:: DIRECTIONS FOR THIS TASK ::
Return the lines of the records from the one containing "Select the 商品 tab" through the one containing "Action: coord(464,168)", both included, with every character unchanged.

Entries on where items appear:
──────
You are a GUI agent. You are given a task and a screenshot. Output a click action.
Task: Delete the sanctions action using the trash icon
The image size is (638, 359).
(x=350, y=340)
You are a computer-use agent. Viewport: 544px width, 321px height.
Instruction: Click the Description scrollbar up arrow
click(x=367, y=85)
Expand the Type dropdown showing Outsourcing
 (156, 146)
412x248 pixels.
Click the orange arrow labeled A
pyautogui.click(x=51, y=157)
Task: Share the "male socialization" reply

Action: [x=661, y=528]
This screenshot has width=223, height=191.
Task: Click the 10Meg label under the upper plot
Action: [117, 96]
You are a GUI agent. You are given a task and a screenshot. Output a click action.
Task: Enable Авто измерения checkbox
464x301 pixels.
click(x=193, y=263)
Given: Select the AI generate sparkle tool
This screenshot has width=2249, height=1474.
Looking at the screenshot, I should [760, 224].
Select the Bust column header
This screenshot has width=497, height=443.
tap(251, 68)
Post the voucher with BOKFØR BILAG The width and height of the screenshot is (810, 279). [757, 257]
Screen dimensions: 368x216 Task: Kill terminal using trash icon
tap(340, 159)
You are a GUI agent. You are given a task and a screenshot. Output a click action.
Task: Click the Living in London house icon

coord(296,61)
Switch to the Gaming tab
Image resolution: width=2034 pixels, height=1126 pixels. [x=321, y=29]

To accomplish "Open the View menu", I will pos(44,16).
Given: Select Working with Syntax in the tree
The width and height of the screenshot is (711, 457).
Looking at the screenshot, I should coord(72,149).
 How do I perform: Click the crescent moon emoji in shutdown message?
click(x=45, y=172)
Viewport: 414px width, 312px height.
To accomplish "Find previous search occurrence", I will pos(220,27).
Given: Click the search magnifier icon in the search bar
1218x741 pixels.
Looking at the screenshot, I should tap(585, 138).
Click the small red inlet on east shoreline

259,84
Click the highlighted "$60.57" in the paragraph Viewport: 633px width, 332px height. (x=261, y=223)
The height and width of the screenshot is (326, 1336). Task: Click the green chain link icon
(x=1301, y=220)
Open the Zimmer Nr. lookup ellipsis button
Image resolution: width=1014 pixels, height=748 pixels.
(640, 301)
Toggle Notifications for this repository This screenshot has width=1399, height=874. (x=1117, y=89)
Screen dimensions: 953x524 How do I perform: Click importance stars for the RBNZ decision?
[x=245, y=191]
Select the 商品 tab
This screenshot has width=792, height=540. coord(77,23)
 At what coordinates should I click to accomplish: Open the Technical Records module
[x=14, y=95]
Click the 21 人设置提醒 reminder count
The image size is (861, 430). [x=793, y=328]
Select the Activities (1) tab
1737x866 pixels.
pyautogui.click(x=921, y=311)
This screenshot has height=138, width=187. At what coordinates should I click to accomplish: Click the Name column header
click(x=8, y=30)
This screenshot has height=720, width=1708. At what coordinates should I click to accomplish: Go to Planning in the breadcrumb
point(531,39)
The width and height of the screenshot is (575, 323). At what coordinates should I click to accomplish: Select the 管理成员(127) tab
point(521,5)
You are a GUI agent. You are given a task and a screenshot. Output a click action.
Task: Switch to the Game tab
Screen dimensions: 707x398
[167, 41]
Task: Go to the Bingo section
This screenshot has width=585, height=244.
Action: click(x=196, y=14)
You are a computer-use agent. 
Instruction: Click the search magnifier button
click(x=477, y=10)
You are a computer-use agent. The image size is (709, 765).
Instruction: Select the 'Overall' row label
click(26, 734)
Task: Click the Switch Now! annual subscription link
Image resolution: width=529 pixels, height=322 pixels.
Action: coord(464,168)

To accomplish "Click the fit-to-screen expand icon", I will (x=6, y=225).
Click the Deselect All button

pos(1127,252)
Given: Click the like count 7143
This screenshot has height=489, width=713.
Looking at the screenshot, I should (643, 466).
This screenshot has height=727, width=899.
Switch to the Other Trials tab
──────
:: EXERCISE RESULT ::
Select the 商品 tab
This screenshot has width=792, height=540. coord(77,23)
 At what coordinates should I click to accomplish: Open the Technical Records module
[x=14, y=95]
Click the 21 人设置提醒 reminder count
The image size is (861, 430). [x=793, y=328]
Select the Activities (1) tab
1737x866 pixels.
pyautogui.click(x=921, y=311)
This screenshot has height=138, width=187. At what coordinates should I click to accomplish: Click the Name column header
click(x=8, y=30)
This screenshot has height=720, width=1708. At what coordinates should I click to accomplish: Go to Planning in the breadcrumb
point(531,39)
The width and height of the screenshot is (575, 323). At what coordinates should I click to accomplish: Select the 管理成员(127) tab
point(521,5)
You are a GUI agent. You are given a task and a screenshot. Output a click action.
Task: Switch to the Game tab
Screen dimensions: 707x398
[167, 41]
Task: Go to the Bingo section
This screenshot has width=585, height=244.
Action: click(x=196, y=14)
You are a computer-use agent. 
Instruction: Click the search magnifier button
click(x=477, y=10)
You are a computer-use agent. The image size is (709, 765).
Instruction: Select the 'Overall' row label
click(26, 734)
Task: Click the Switch Now! annual subscription link
Image resolution: width=529 pixels, height=322 pixels.
Action: coord(464,168)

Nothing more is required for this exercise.